┌──

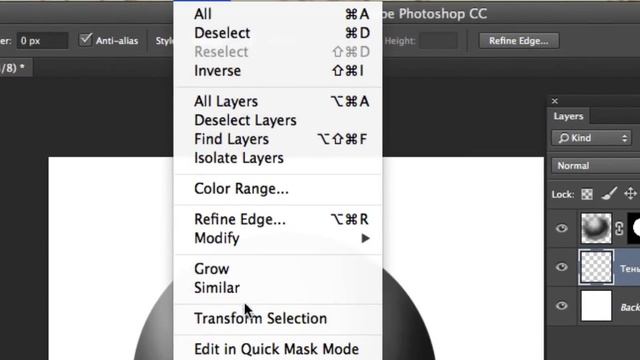
Task: Click the white Background layer thumbnail
Action: pyautogui.click(x=596, y=306)
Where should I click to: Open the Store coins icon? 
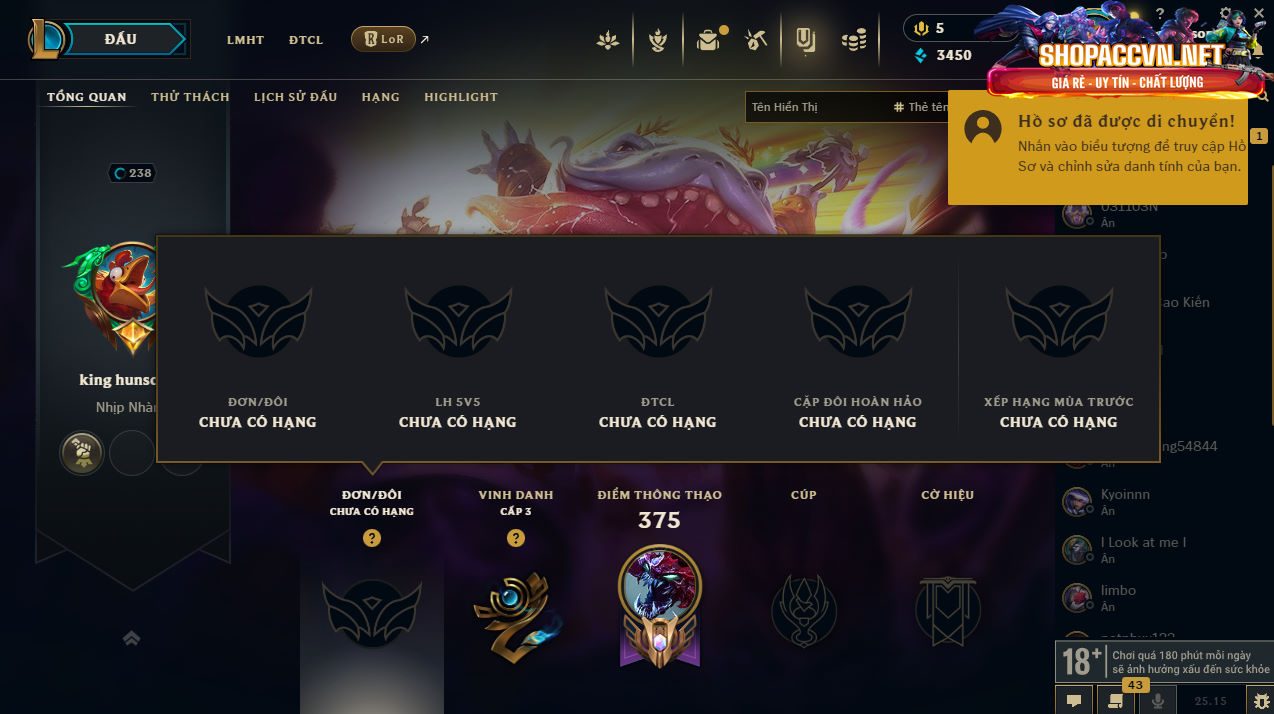(853, 40)

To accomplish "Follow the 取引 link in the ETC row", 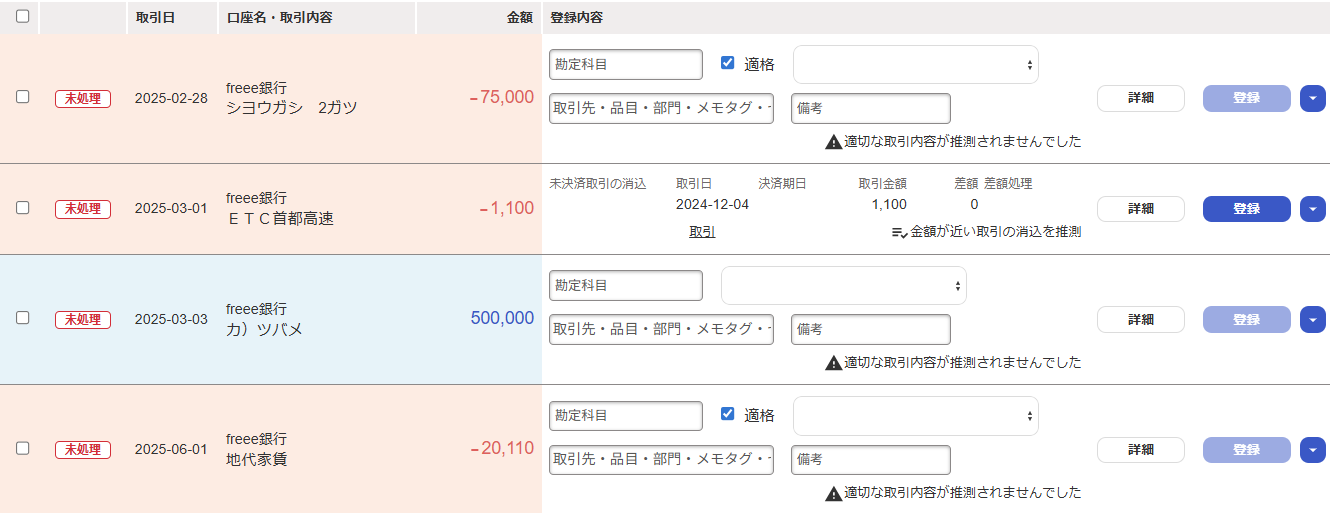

└──

TASK OBJECTIVE -
What is needed is an exact transcription of the lines from the one containing "Where should I" through the last line of the records above, both included, with no pictures.

ANSWER BOX -
Where should I click to: Open the Store coins icon? 
(853, 40)

To accomplish "Follow the 取引 link in the ETC row", 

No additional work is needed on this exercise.